▶ Texte fourni
....................

33La mère marque ainsi une distance sociale entre son fils et les enfants du quartier, comme une altérité des hexis corporelles, qui joue tacitement dans les relations entre enfants.
Kessia, Naissa, Jeffica, Sarah : une entraide au féminin
34Du côté des petites filles, les rappels à l’ordre scolaire sont moins nombreux et moins appuyés que pour les garçons, comme si l’enseignante acceptait le présupposé d’une volonté de bien faire malgré leurs défaillances. Dans un atelier où il faut coller des troncs d’arbre et leur feuillage en papier, l’enseignante interpelle Naissa qui a oublié de prendre un pot de colle : « Naissa, il faut encore quelque chose. » Kessia le lui apporte et le lui ouvre, mais Naissa commence par prendre la colle dans le pot de Kessia, jusqu’à ce que celle-ci l’interrompe : « Mais non ! » Naissa colle un peu dans le désordre les éléments en regardant Kessia. Celle-ci réalise le travail attendu par l’enseignante ; elle aide également Naissa à respecter la consigne en lui offrant un modèle à imiter. Face au montage vidéo, la mère de Kessia souligne :
« C’est une enfant qui observe, qui écoute, qui est très autonome… qui participe quand il faut. »
36Elle est aussi « très polie », ajoute-t-elle.
37De son côté, l’enseignante est ravie que Kessia reste dans sa classe en petite section l’année suivante :
« Elle sera ma meneuse : quand les autres vont arriver, elle va montrer. »
39Même si Kessia s’attire de nombreuses admonestations, elle est souvent requise pour faire avancer la classe :
« Vous allez me dire ce que vous avez appris ce matin, ce que vous avez fait comme atelier. On va commencer par Kessia. »
41C’est aussi à Kessia qu’elle demande d’ouvrir les coins cuisine et poupées à la fin des ateliers. En revanche, Naissa est davantage en retrait et moins sollicitée par l’enseignante ; elle paraît se laisser guider par Kessia.

....................

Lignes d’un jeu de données
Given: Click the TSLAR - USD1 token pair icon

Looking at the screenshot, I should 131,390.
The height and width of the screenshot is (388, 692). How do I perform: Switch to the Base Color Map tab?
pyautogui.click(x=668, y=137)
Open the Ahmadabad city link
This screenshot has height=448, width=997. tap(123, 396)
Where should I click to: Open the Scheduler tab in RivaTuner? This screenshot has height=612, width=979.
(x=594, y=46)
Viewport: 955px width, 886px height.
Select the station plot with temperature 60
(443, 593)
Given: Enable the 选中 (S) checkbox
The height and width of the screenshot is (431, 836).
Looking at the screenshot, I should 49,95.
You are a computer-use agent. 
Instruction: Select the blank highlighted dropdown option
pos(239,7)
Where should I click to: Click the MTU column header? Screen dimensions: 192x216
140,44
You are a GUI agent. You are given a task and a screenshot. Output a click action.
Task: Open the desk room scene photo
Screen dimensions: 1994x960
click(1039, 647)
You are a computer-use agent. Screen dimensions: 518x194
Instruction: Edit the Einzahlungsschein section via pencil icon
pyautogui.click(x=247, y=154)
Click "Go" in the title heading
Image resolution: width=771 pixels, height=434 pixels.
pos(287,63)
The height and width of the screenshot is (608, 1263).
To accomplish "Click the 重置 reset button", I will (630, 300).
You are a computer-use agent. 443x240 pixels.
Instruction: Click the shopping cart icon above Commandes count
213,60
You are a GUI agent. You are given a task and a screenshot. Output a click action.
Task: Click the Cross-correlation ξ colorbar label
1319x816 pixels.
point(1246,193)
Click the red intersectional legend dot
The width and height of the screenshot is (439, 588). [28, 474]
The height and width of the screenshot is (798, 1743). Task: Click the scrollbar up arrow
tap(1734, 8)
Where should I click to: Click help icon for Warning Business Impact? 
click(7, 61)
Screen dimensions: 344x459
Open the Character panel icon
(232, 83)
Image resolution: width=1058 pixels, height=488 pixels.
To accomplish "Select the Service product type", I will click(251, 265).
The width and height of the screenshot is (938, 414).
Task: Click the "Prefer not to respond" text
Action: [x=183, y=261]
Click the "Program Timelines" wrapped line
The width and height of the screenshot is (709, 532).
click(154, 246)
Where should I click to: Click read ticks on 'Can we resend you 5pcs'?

....................

▶ Consigne
Pouvez-vous recopier tout le texte fourni depuis "33La mère marque" jusqu’à "relations entre enfants." en renommant "quartier" en "voisinage" ? Ces enregistrements proviennent d’une autre source que le texte fourni.

▶ Résultat attendu
33La mère marque ainsi une distance sociale entre son fils et les enfants du voisinage, comme une altérité des hexis corporelles, qui joue tacitement dans les relations entre enfants.